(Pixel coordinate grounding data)
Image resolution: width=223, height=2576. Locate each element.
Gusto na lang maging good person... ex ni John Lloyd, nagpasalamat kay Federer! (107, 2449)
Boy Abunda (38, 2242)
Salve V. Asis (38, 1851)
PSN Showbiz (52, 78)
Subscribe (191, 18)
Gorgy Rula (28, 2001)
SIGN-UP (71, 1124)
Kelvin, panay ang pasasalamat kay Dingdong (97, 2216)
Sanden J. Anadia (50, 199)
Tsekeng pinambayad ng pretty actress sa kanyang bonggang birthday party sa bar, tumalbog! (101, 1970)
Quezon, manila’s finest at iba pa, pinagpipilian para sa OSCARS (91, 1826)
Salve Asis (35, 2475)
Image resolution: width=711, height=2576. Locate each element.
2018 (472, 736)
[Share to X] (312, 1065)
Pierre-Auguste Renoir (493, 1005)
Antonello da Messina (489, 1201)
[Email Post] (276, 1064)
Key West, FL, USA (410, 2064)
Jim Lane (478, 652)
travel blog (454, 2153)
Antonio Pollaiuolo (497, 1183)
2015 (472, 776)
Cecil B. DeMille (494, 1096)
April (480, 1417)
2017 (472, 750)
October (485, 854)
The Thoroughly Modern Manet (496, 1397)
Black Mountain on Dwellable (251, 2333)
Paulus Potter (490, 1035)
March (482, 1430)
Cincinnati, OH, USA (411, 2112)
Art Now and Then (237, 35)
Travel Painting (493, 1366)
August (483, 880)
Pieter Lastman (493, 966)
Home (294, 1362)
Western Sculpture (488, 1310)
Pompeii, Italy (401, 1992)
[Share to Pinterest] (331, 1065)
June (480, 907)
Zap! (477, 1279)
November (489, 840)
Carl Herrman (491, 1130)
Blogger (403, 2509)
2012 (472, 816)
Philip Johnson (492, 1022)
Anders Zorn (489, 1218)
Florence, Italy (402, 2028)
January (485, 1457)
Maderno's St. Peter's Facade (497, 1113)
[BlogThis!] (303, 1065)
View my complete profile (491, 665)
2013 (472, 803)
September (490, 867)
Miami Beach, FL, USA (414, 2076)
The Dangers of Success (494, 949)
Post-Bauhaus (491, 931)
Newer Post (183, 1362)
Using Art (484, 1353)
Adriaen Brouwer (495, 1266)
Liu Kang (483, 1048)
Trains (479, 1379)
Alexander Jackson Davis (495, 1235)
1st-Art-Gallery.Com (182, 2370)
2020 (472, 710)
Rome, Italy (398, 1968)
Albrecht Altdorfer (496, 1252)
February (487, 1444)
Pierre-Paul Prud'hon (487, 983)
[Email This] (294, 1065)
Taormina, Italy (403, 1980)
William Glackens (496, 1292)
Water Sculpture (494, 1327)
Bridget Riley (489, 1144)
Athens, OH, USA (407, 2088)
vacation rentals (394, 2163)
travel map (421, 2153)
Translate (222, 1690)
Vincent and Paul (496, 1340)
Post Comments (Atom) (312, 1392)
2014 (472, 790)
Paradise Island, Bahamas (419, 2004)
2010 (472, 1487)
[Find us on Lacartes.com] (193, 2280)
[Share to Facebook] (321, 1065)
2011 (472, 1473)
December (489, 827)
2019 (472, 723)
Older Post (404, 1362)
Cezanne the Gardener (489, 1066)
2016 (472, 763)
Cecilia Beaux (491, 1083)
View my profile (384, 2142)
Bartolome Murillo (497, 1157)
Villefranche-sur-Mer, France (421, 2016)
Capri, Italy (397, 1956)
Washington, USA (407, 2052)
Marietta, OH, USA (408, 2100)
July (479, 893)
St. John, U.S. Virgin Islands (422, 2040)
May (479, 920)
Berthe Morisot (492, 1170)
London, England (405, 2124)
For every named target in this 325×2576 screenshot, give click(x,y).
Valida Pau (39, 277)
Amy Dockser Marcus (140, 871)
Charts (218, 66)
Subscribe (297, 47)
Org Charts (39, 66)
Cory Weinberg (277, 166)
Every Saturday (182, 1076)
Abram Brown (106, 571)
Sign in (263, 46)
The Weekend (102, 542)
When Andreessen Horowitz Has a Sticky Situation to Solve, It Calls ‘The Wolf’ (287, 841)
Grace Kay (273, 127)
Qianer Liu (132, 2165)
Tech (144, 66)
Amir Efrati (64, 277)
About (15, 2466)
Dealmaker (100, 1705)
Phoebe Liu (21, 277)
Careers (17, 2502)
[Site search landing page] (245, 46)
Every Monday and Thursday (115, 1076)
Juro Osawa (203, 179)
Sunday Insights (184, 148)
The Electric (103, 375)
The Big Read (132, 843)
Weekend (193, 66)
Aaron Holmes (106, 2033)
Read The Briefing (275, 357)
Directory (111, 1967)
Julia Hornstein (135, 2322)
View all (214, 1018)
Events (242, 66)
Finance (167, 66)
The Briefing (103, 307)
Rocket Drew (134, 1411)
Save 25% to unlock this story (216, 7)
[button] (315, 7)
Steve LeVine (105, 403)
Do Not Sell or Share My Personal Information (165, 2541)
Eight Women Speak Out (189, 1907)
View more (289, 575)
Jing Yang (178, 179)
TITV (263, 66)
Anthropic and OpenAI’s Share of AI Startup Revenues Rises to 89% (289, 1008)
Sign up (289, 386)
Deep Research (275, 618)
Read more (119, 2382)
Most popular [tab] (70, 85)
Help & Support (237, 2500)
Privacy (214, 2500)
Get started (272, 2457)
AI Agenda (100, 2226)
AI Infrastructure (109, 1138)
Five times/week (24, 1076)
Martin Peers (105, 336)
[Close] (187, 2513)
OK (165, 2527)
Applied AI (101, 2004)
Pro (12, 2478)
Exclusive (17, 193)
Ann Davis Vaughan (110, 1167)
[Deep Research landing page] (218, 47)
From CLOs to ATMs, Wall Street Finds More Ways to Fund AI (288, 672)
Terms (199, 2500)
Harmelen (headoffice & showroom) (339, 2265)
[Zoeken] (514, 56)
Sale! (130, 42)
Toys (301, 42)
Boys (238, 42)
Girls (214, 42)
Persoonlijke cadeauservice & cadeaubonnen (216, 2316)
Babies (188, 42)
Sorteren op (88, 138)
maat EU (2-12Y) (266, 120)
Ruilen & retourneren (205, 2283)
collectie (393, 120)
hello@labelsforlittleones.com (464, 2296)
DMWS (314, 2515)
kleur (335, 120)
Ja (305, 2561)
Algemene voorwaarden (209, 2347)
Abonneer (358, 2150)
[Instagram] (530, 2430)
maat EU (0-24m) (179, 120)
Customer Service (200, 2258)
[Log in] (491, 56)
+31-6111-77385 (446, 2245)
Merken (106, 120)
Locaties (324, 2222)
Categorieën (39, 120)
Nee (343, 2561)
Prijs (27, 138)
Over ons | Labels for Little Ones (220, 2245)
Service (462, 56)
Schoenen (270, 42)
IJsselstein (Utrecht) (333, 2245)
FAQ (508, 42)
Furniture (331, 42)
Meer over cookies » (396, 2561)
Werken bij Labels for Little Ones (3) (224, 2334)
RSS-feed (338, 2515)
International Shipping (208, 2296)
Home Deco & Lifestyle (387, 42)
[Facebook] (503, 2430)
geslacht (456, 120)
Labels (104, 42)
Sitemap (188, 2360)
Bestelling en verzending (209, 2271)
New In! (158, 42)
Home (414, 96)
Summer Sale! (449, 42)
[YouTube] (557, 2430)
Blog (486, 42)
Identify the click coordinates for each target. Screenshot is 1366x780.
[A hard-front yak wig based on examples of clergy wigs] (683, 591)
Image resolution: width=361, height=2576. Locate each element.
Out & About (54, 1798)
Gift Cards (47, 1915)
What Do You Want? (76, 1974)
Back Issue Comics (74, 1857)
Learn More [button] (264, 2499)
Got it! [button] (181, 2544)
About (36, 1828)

* [TASK GOAL]: Retype each record. Keep every character as it is.

* [SOLUTION]:
Image resolution: width=223, height=2576. Locate each element.
Gusto na lang maging good person... ex ni John Lloyd, nagpasalamat kay Federer! (107, 2449)
Boy Abunda (38, 2242)
Salve V. Asis (38, 1851)
PSN Showbiz (52, 78)
Subscribe (191, 18)
Gorgy Rula (28, 2001)
SIGN-UP (71, 1124)
Kelvin, panay ang pasasalamat kay Dingdong (97, 2216)
Sanden J. Anadia (50, 199)
Tsekeng pinambayad ng pretty actress sa kanyang bonggang birthday party sa bar, tumalbog! (101, 1970)
Quezon, manila’s finest at iba pa, pinagpipilian para sa OSCARS (91, 1826)
Salve Asis (35, 2475)
Image resolution: width=711, height=2576. Locate each element.
2018 (472, 736)
[Share to X] (312, 1065)
Pierre-Auguste Renoir (493, 1005)
Antonello da Messina (489, 1201)
[Email Post] (276, 1064)
Key West, FL, USA (410, 2064)
Jim Lane (478, 652)
travel blog (454, 2153)
Antonio Pollaiuolo (497, 1183)
2015 (472, 776)
Cecil B. DeMille (494, 1096)
April (480, 1417)
2017 (472, 750)
October (485, 854)
The Thoroughly Modern Manet (496, 1397)
Black Mountain on Dwellable (251, 2333)
Paulus Potter (490, 1035)
March (482, 1430)
Cincinnati, OH, USA (411, 2112)
Art Now and Then (237, 35)
Travel Painting (493, 1366)
August (483, 880)
Pieter Lastman (493, 966)
Home (294, 1362)
Western Sculpture (488, 1310)
Pompeii, Italy (401, 1992)
[Share to Pinterest] (331, 1065)
June (480, 907)
Zap! (477, 1279)
November (489, 840)
Carl Herrman (491, 1130)
Blogger (403, 2509)
2012 (472, 816)
Philip Johnson (492, 1022)
Anders Zorn (489, 1218)
Florence, Italy (402, 2028)
January (485, 1457)
Maderno's St. Peter's Facade (497, 1113)
[BlogThis!] (303, 1065)
View my complete profile (491, 665)
2013 (472, 803)
September (490, 867)
Miami Beach, FL, USA (414, 2076)
The Dangers of Success (494, 949)
Post-Bauhaus (491, 931)
Newer Post (183, 1362)
Using Art (484, 1353)
Adriaen Brouwer (495, 1266)
Liu Kang (483, 1048)
Trains (479, 1379)
Alexander Jackson Davis (495, 1235)
1st-Art-Gallery.Com (182, 2370)
2020 (472, 710)
Rome, Italy (398, 1968)
Albrecht Altdorfer (496, 1252)
February (487, 1444)
Pierre-Paul Prud'hon (487, 983)
[Email This] (294, 1065)
Taormina, Italy (403, 1980)
William Glackens (496, 1292)
Water Sculpture (494, 1327)
Bridget Riley (489, 1144)
Athens, OH, USA (407, 2088)
vacation rentals (394, 2163)
travel map (421, 2153)
Translate (222, 1690)
Vincent and Paul (496, 1340)
Post Comments (Atom) (312, 1392)
2014 (472, 790)
Paradise Island, Bahamas (419, 2004)
2010 (472, 1487)
[Find us on Lacartes.com] (193, 2280)
[Share to Facebook] (321, 1065)
2011 (472, 1473)
December (489, 827)
2019 (472, 723)
Older Post (404, 1362)
Cezanne the Gardener (489, 1066)
2016 (472, 763)
Cecilia Beaux (491, 1083)
View my profile (384, 2142)
Bartolome Murillo (497, 1157)
Villefranche-sur-Mer, France (421, 2016)
Capri, Italy (397, 1956)
Washington, USA (407, 2052)
Marietta, OH, USA (408, 2100)
July (479, 893)
St. John, U.S. Virgin Islands (422, 2040)
May (479, 920)
Berthe Morisot (492, 1170)
London, England (405, 2124)
For every named target in this 325×2576 screenshot, give click(x,y).
Valida Pau (39, 277)
Amy Dockser Marcus (140, 871)
Charts (218, 66)
Subscribe (297, 47)
Org Charts (39, 66)
Cory Weinberg (277, 166)
Every Saturday (182, 1076)
Abram Brown (106, 571)
Sign in (263, 46)
The Weekend (102, 542)
When Andreessen Horowitz Has a Sticky Situation to Solve, It Calls ‘The Wolf’ (287, 841)
Grace Kay (273, 127)
Qianer Liu (132, 2165)
Tech (144, 66)
Amir Efrati (64, 277)
About (15, 2466)
Dealmaker (100, 1705)
Phoebe Liu (21, 277)
Careers (17, 2502)
[Site search landing page] (245, 46)
Every Monday and Thursday (115, 1076)
Juro Osawa (203, 179)
Sunday Insights (184, 148)
The Electric (103, 375)
The Big Read (132, 843)
Weekend (193, 66)
Aaron Holmes (106, 2033)
Read The Briefing (275, 357)
Directory (111, 1967)
Julia Hornstein (135, 2322)
View all (214, 1018)
Events (242, 66)
Finance (167, 66)
The Briefing (103, 307)
Rocket Drew (134, 1411)
Save 25% to unlock this story (216, 7)
[button] (315, 7)
Steve LeVine (105, 403)
Do Not Sell or Share My Personal Information (165, 2541)
Eight Women Speak Out (189, 1907)
View more (289, 575)
Jing Yang (178, 179)
TITV (263, 66)
Anthropic and OpenAI’s Share of AI Startup Revenues Rises to 89% (289, 1008)
Sign up (289, 386)
Deep Research (275, 618)
Read more (119, 2382)
Most popular [tab] (70, 85)
Help & Support (237, 2500)
Privacy (214, 2500)
Get started (272, 2457)
AI Agenda (100, 2226)
AI Infrastructure (109, 1138)
Five times/week (24, 1076)
Martin Peers (105, 336)
[Close] (187, 2513)
OK (165, 2527)
Applied AI (101, 2004)
Pro (12, 2478)
Exclusive (17, 193)
Ann Davis Vaughan (110, 1167)
[Deep Research landing page] (218, 47)
From CLOs to ATMs, Wall Street Finds More Ways to Fund AI (288, 672)
Terms (199, 2500)
Harmelen (headoffice & showroom) (339, 2265)
[Zoeken] (514, 56)
Sale! (130, 42)
Toys (301, 42)
Boys (238, 42)
Girls (214, 42)
Persoonlijke cadeauservice & cadeaubonnen (216, 2316)
Babies (188, 42)
Sorteren op (88, 138)
maat EU (2-12Y) (266, 120)
Ruilen & retourneren (205, 2283)
collectie (393, 120)
hello@labelsforlittleones.com (464, 2296)
DMWS (314, 2515)
kleur (335, 120)
Ja (305, 2561)
Algemene voorwaarden (209, 2347)
Abonneer (358, 2150)
[Instagram] (530, 2430)
maat EU (0-24m) (179, 120)
Customer Service (200, 2258)
[Log in] (491, 56)
+31-6111-77385 (446, 2245)
Merken (106, 120)
Locaties (324, 2222)
Categorieën (39, 120)
Nee (343, 2561)
Prijs (27, 138)
Over ons | Labels for Little Ones (220, 2245)
Service (462, 56)
Schoenen (270, 42)
IJsselstein (Utrecht) (333, 2245)
FAQ (508, 42)
Furniture (331, 42)
Meer over cookies » (396, 2561)
Werken bij Labels for Little Ones (3) (224, 2334)
RSS-feed (338, 2515)
International Shipping (208, 2296)
Home Deco & Lifestyle (387, 42)
[Facebook] (503, 2430)
geslacht (456, 120)
Labels (104, 42)
Sitemap (188, 2360)
Bestelling en verzending (209, 2271)
New In! (158, 42)
Home (414, 96)
Summer Sale! (449, 42)
[YouTube] (557, 2430)
Blog (486, 42)
Identify the click coordinates for each target. Screenshot is 1366x780.
[A hard-front yak wig based on examples of clergy wigs] (683, 591)
Image resolution: width=361, height=2576. Locate each element.
Out & About (54, 1798)
Gift Cards (47, 1915)
What Do You Want? (76, 1974)
Back Issue Comics (74, 1857)
Learn More [button] (264, 2499)
Got it! [button] (181, 2544)
About (36, 1828)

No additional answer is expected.